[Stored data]
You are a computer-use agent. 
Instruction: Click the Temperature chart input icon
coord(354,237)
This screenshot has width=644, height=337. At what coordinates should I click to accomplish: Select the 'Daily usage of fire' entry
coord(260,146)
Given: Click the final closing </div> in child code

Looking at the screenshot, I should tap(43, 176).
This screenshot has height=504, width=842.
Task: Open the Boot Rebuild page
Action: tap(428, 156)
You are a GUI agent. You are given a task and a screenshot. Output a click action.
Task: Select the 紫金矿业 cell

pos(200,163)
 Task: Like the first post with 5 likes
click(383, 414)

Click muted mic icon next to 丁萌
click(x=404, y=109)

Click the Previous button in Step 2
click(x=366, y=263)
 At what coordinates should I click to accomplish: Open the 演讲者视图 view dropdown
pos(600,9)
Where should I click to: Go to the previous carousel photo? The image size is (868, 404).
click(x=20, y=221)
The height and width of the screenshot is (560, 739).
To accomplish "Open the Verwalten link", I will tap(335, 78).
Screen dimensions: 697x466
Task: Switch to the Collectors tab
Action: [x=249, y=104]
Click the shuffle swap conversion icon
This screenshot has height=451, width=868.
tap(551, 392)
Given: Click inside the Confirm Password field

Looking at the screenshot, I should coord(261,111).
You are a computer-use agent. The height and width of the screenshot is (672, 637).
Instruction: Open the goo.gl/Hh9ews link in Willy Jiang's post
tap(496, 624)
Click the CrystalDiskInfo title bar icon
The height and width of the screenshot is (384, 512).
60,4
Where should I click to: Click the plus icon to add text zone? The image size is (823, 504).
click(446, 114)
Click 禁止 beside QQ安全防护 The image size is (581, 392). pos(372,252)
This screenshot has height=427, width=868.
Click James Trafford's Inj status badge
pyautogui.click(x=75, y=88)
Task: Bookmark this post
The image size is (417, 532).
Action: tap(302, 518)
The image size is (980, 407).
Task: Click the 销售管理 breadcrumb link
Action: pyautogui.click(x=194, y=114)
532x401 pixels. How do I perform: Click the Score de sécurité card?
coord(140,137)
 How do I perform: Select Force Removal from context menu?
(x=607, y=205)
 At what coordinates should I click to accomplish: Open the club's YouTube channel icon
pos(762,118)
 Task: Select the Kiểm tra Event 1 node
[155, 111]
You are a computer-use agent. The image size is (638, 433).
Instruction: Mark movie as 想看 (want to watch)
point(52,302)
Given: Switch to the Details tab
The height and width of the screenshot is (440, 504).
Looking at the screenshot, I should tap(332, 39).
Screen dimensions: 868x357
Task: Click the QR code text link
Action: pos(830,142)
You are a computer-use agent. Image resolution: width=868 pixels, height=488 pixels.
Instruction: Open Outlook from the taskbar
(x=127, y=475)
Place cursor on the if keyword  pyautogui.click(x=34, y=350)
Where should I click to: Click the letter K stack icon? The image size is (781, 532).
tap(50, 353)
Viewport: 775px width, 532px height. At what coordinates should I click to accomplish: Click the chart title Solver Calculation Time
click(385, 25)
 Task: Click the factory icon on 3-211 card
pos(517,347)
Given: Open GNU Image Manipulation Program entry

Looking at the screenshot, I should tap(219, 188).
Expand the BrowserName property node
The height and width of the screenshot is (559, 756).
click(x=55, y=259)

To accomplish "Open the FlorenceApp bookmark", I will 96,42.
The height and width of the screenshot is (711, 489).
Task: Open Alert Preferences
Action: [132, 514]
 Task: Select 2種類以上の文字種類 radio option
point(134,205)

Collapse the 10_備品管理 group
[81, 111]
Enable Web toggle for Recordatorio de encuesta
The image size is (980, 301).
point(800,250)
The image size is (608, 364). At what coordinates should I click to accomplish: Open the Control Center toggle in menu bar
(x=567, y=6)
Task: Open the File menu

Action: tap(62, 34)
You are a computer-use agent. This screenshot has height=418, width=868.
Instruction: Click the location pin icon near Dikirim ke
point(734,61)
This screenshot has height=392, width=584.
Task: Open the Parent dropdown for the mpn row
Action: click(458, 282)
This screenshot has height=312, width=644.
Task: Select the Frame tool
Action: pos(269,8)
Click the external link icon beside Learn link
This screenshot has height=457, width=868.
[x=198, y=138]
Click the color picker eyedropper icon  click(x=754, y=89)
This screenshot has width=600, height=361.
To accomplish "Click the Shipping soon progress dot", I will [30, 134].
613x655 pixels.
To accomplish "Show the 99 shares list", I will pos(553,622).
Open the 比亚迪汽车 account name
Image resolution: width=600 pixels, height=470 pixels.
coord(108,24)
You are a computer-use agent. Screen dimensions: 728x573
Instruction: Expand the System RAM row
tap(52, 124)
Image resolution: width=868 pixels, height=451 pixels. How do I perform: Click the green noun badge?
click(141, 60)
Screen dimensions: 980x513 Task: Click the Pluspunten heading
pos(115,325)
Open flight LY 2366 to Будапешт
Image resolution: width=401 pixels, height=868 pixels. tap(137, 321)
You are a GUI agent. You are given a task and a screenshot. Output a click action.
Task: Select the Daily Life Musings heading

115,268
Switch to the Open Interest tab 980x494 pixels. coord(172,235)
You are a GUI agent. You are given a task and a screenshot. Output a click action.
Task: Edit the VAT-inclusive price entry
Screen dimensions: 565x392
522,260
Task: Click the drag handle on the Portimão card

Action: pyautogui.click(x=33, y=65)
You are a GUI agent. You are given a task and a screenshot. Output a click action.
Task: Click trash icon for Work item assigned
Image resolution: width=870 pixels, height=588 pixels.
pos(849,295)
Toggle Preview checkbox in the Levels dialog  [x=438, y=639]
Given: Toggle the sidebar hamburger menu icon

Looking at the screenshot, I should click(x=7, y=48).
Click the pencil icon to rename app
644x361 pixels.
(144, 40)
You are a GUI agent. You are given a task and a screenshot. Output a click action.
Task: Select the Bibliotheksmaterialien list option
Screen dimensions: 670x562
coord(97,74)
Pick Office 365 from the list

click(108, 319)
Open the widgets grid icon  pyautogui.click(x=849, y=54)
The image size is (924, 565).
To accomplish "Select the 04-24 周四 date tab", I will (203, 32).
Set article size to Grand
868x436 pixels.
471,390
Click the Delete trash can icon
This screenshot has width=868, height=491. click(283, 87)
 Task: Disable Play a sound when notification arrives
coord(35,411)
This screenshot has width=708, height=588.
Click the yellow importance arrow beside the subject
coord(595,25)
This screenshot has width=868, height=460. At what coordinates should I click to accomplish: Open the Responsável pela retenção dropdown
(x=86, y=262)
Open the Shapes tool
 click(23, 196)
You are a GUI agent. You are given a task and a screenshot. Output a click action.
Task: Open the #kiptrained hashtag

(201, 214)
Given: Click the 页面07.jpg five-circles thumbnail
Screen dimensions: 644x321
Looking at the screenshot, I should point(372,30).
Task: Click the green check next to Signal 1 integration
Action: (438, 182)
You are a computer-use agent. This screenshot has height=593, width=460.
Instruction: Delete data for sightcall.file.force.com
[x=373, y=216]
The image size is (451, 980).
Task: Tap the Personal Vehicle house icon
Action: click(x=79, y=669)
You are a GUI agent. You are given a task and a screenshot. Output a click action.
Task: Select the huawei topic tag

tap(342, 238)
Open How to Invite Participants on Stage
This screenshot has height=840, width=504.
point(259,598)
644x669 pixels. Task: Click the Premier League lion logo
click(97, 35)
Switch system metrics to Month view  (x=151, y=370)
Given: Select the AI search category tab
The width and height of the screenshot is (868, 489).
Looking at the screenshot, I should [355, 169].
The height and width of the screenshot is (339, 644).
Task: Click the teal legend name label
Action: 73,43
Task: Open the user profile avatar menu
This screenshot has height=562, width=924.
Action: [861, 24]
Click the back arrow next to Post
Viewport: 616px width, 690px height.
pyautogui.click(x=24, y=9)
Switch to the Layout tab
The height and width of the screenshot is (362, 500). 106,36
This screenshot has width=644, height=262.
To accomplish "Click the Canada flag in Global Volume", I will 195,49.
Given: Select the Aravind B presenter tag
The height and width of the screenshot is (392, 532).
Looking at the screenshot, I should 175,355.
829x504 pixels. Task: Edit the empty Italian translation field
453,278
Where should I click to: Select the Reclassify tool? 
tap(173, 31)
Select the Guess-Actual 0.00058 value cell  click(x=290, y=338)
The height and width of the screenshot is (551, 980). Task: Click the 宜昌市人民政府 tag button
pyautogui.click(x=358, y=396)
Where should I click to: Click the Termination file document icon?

YOUR ASSIGNMENT
Find every line in the data above that holds the string "computer". Give the number of such lines and nothing else.

EXERCISE SOLUTION
7